Li Yafei, Liao Yunlong, Schleyer Paul von Ragué, Chen Zhongfang
Department of Chemistry, Institute for Functional Nanomaterials, University of Puerto Rico, Rio Piedras Campus, San Juan, PR 00931, USA.
Nanoscale. 2014 Sep 21;6(18):10784-91. doi: 10.1039/c4nr01972e. Epub 2014 Aug 7.
Inspired by our theoretical finding that C₂Al₆(2-) has a planar D₂h minimum with two planar tetracoordinate carbons (ptCs), we computationally designed a new two-dimensional (2D) inorganic material, an Al₂C monolayer. All carbons in this monolayer are ptC's, stabilized inductively by binding to four electropositive Al atoms in the same plane. The Al₂C monolayer is semiconducting with an indirect minimum band gap and a slightly larger direct band gap. Good persistence of the Al₂C monolayer is indicated by its moderate cohesive energy, the absence of imaginary modes in its phonon spectrum, and the high melting point predicted by molecular dynamics (MD) simulations. Moreover, a particle-swarm optimization (PSO) global minimum search found the Al₂C monolayer to be the lowest-energy 2D structure compared to other Al₂C alternatives.

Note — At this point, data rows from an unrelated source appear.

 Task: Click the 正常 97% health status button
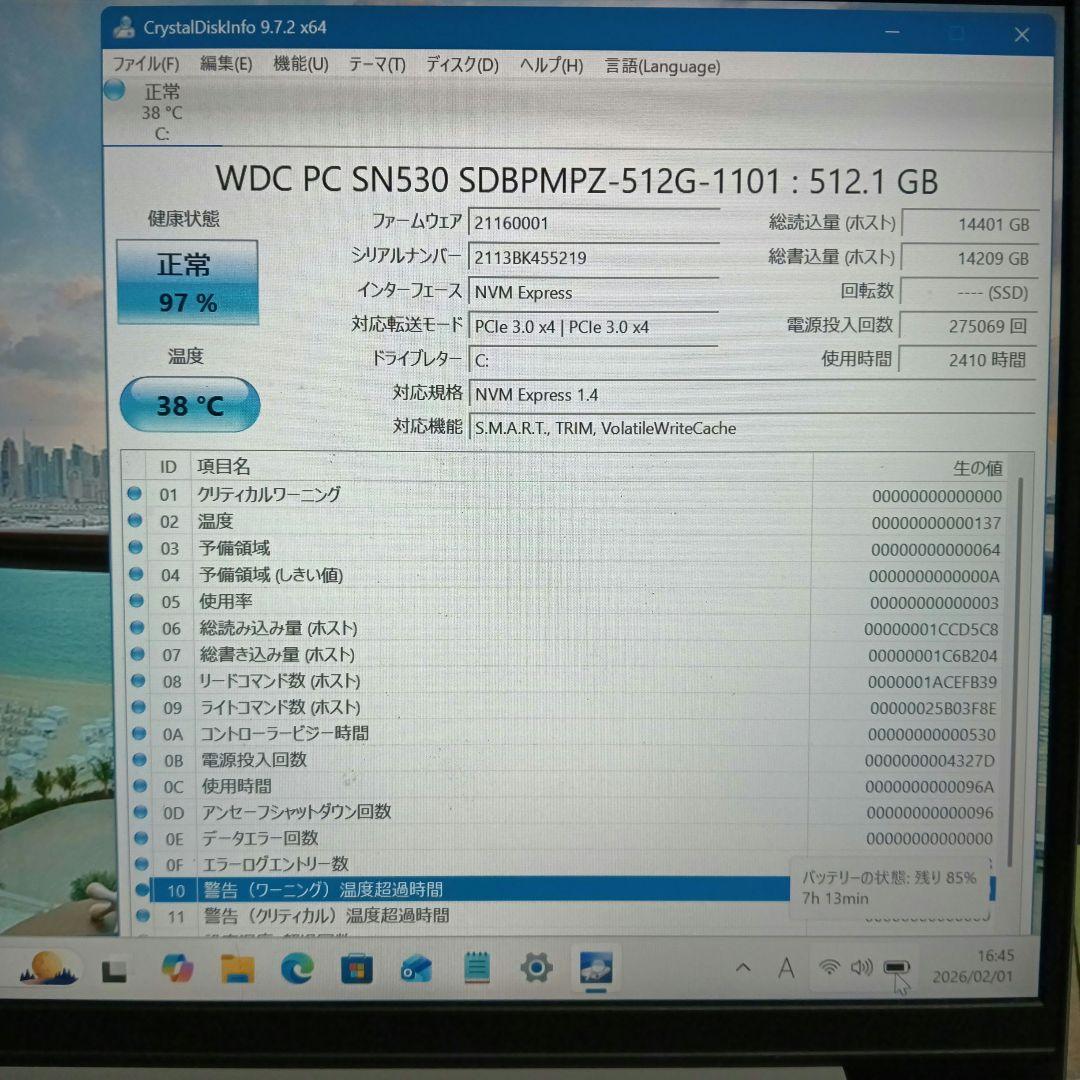coord(188,281)
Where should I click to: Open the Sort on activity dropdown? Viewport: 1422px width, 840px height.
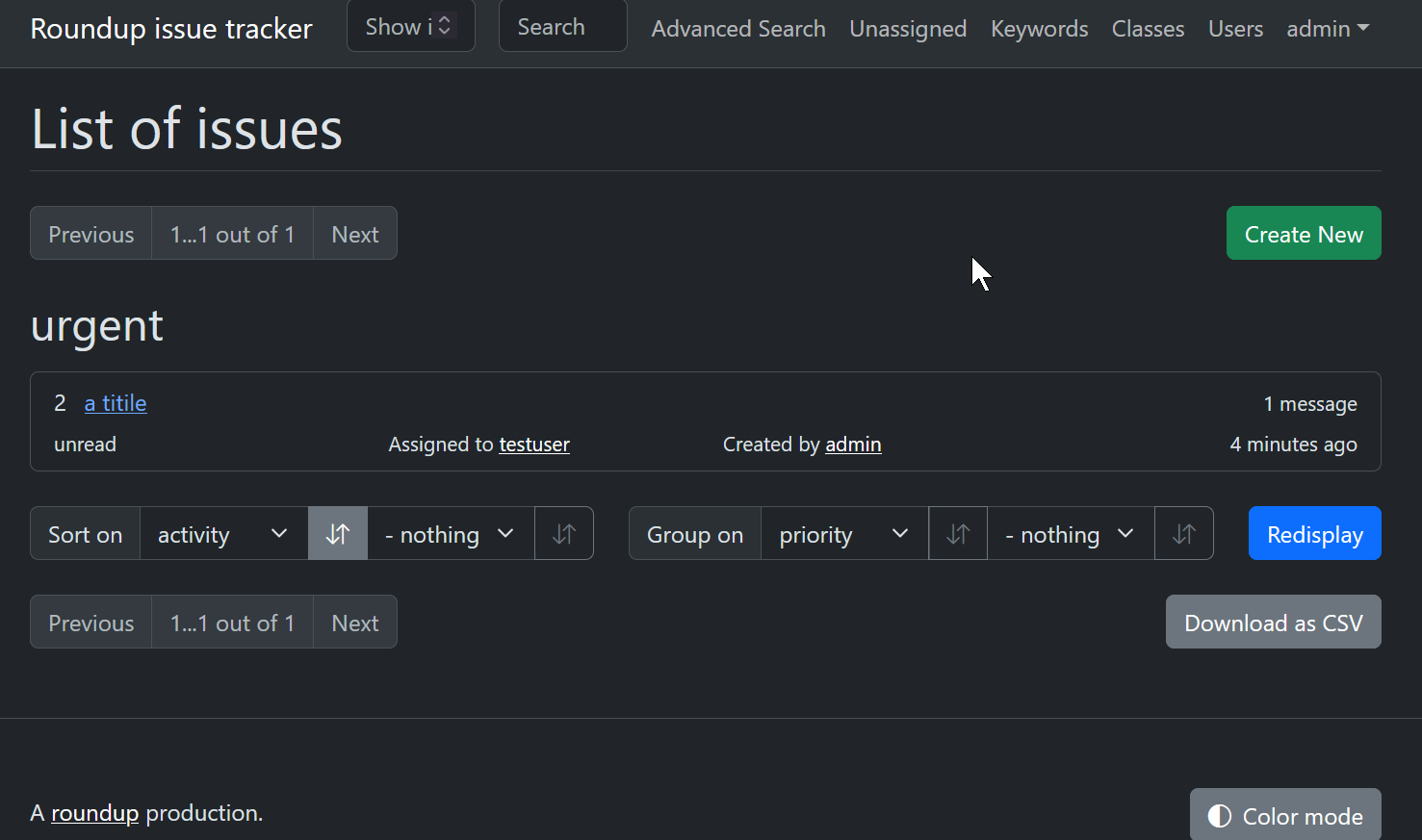(223, 534)
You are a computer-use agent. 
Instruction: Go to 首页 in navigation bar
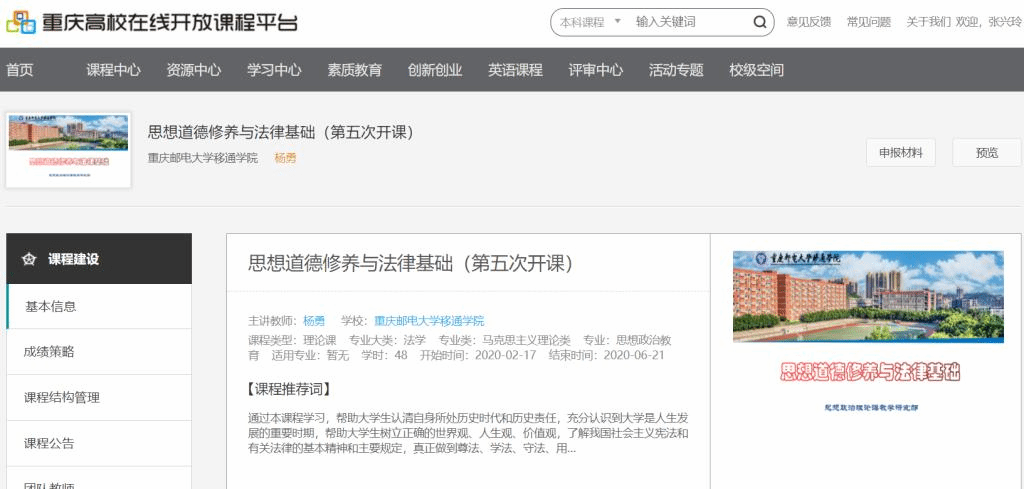point(20,70)
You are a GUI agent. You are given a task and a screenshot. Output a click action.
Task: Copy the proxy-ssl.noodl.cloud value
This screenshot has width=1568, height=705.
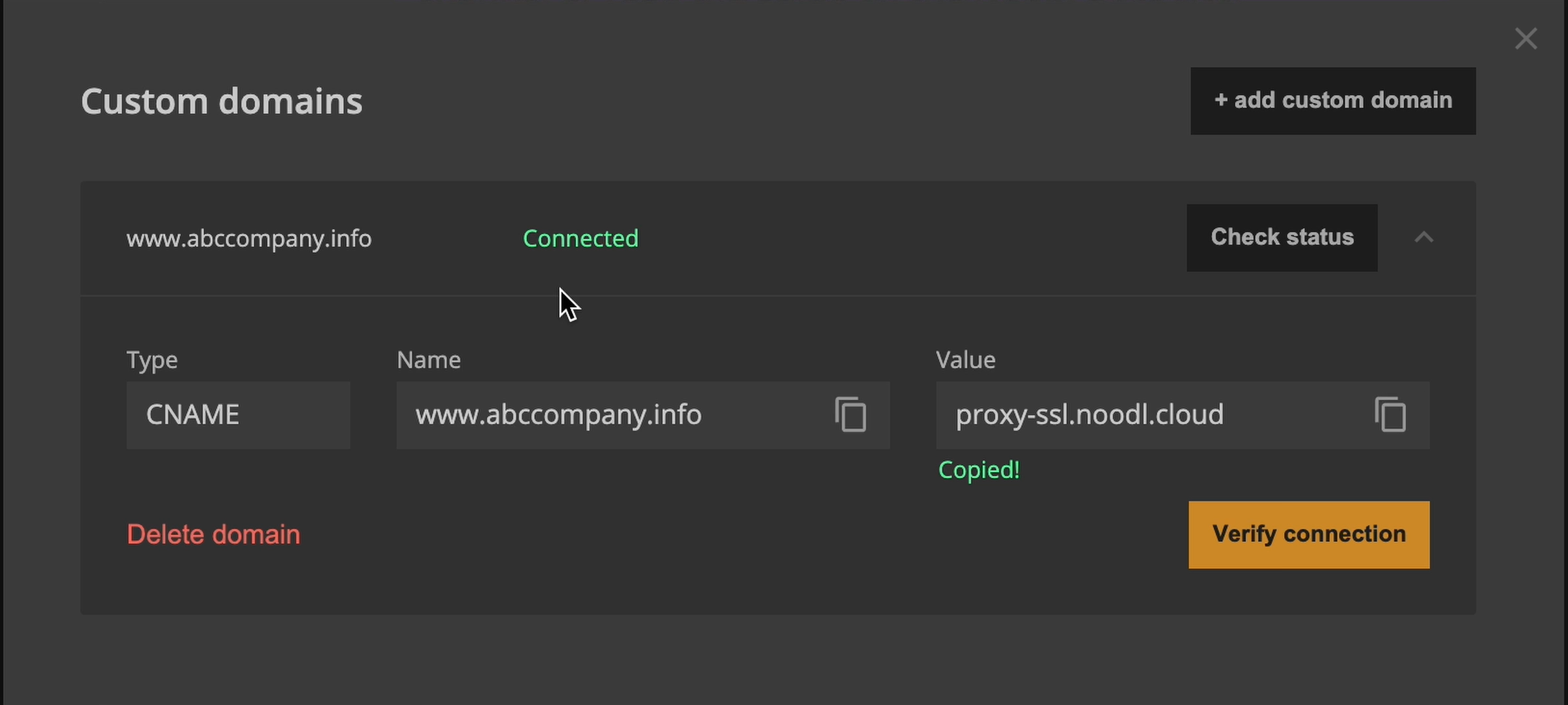point(1390,415)
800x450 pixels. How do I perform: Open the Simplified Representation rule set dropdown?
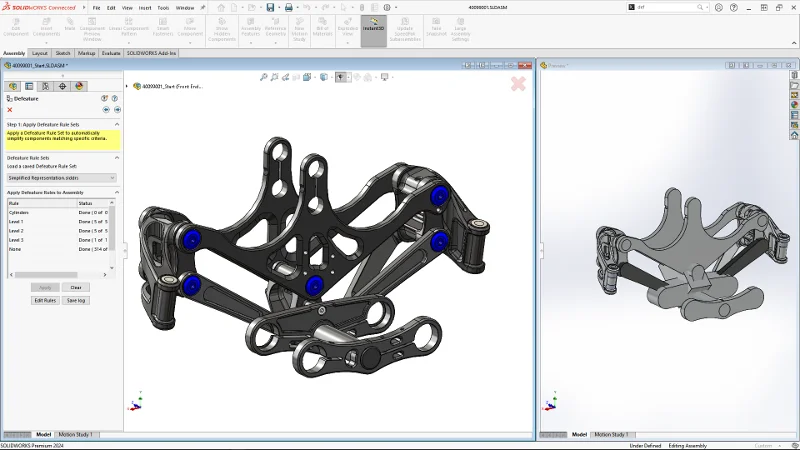(x=61, y=178)
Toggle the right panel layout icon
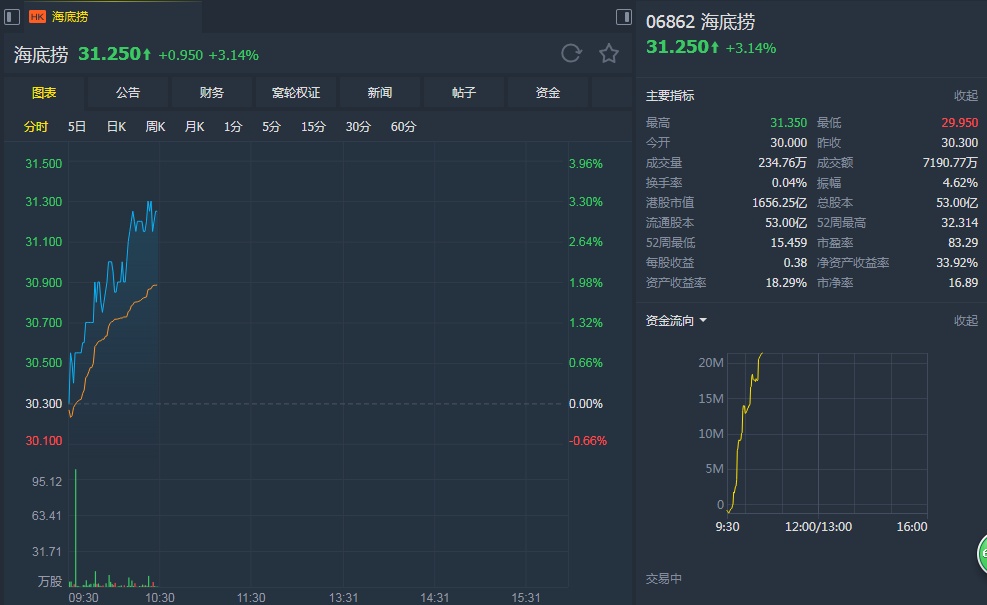987x605 pixels. [623, 17]
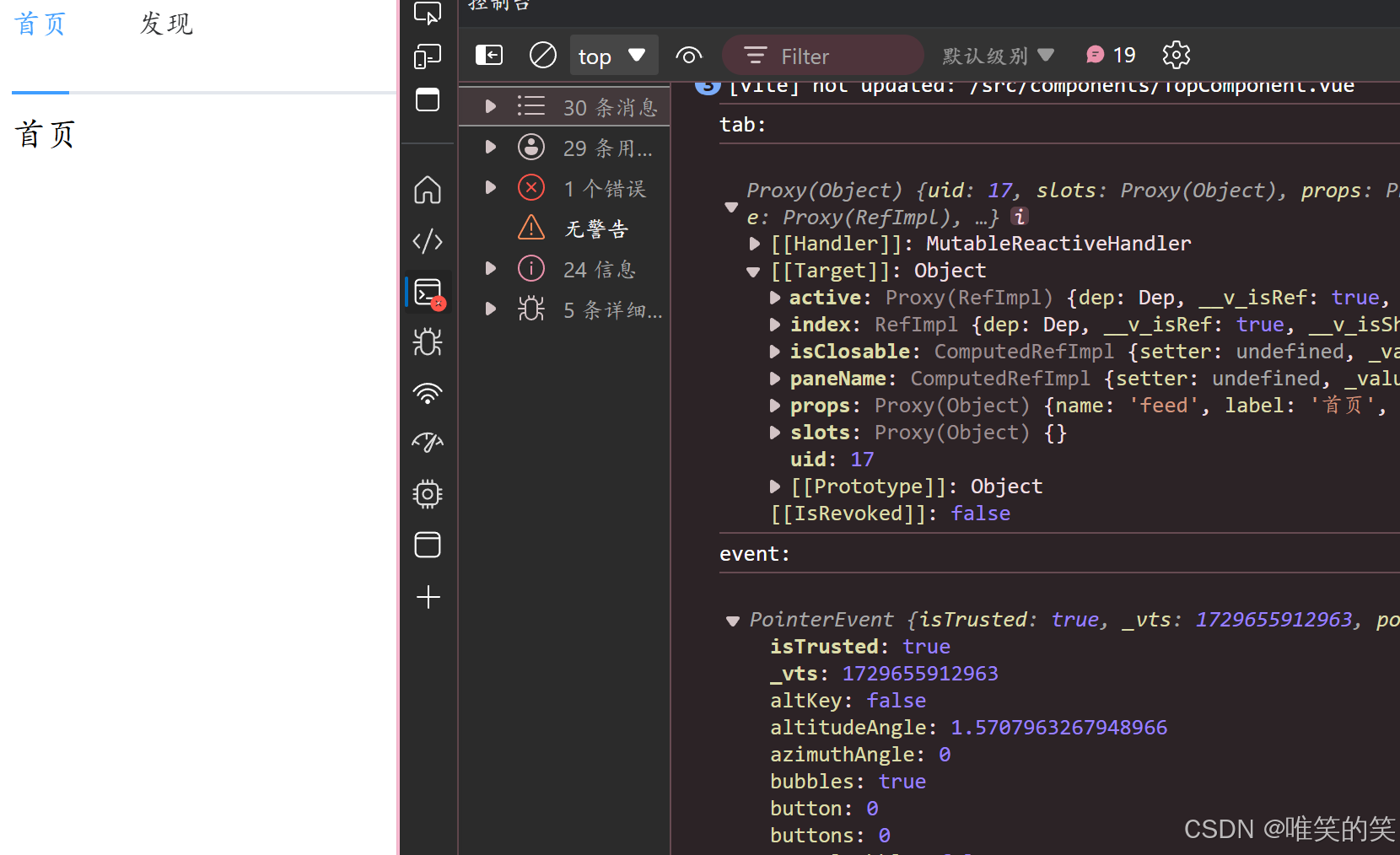
Task: Open the debugger bug panel icon
Action: click(428, 342)
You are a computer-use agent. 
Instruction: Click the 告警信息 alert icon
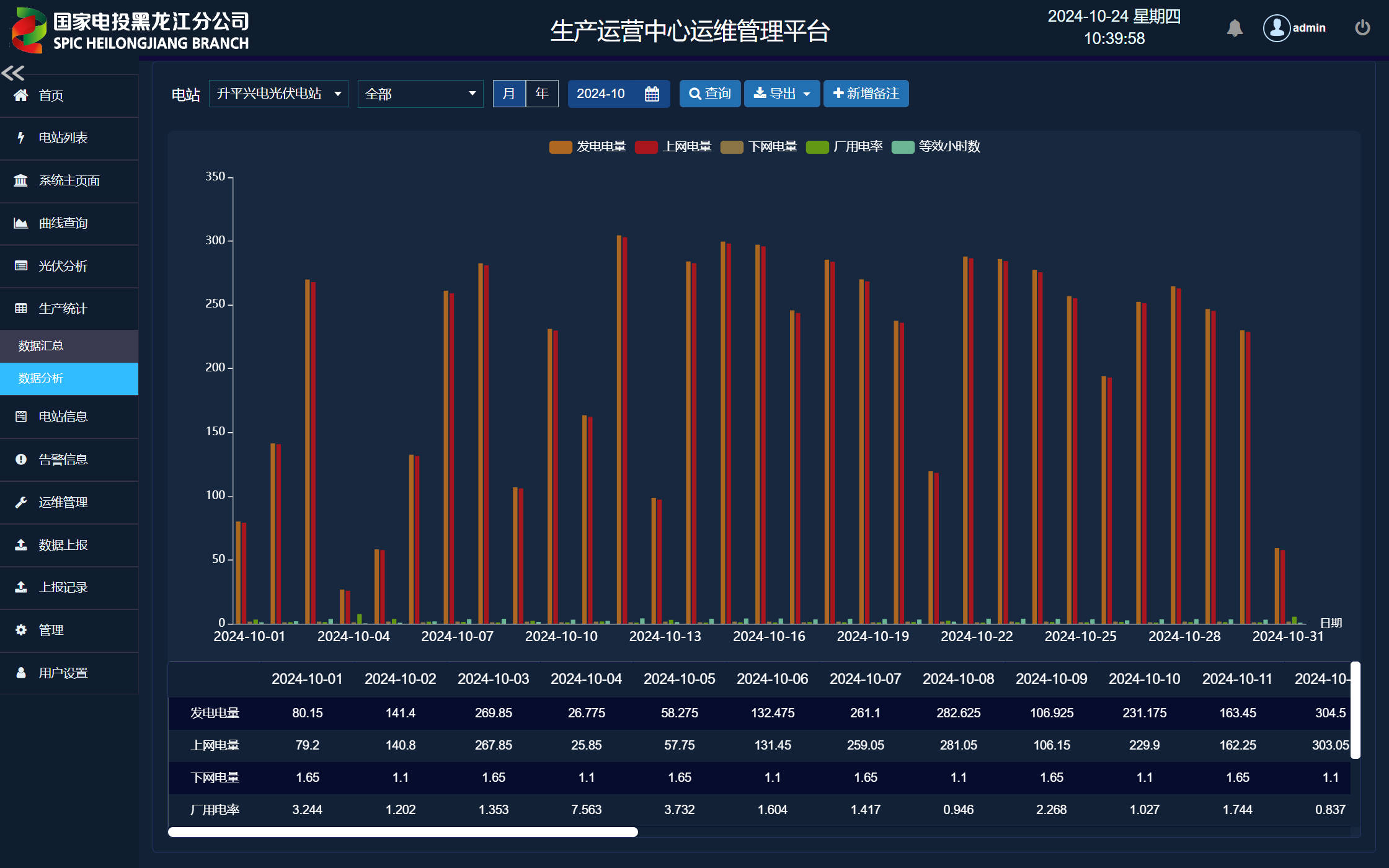(21, 459)
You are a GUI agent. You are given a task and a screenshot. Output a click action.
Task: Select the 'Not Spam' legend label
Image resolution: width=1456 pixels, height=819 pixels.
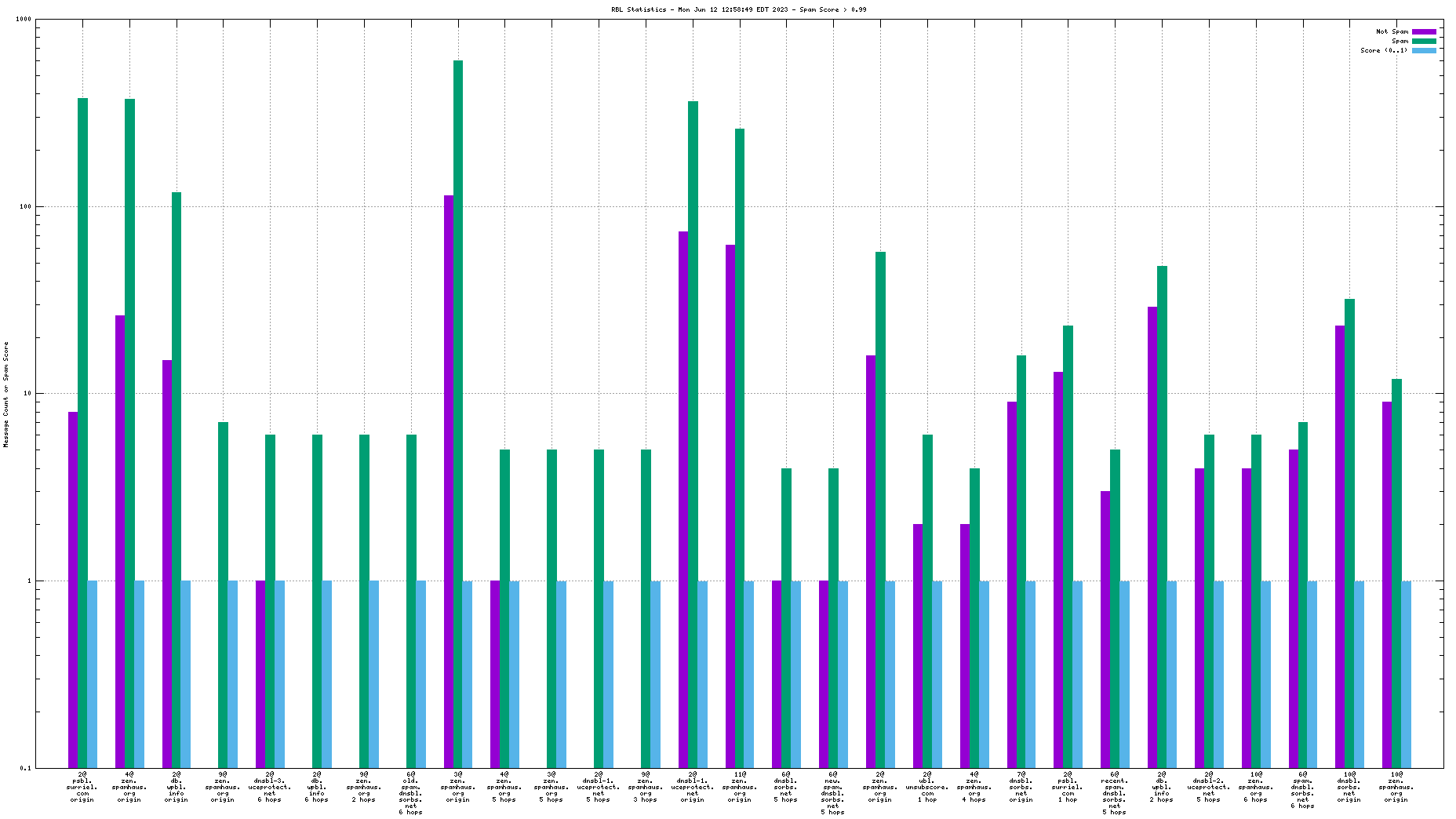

Dividing the Al₂C monolayer results in one-dimensional (1D) Al₂C nanoribbons, which are computed to have quite rich characteristics such as direct or indirect band gaps with various values, depending on the direction of the division and the resulting edge configuration.
受我们的理论发现启发,即C₂Al₆(2-)具有一个平面D₂h最低点,其中含有两个平面四配位碳(ptC),我们通过计算设计了一种新型二维(2D)无机材料——Al₂C单层。该单层中的所有碳均为ptC,通过与同一平面内的四个电正性Al原子结合而被诱导稳定。Al₂C单层是半导体,具有间接最小带隙和稍大的直接带隙。Al₂C单层具有适度的内聚能、声子谱中不存在虚模以及分子动力学(MD)模拟预测的高熔点,表明其具有良好的稳定性。此外,粒子群优化(PSO)全局最小搜索发现,与其他Al₂C替代物相比,Al₂C单层是能量最低的二维结构。将Al₂C单层分割会得到一维(1D)Al₂C纳米带,根据分割方向和所得边缘构型,计算得出其具有相当丰富的特性,例如具有不同值的直接或间接带隙。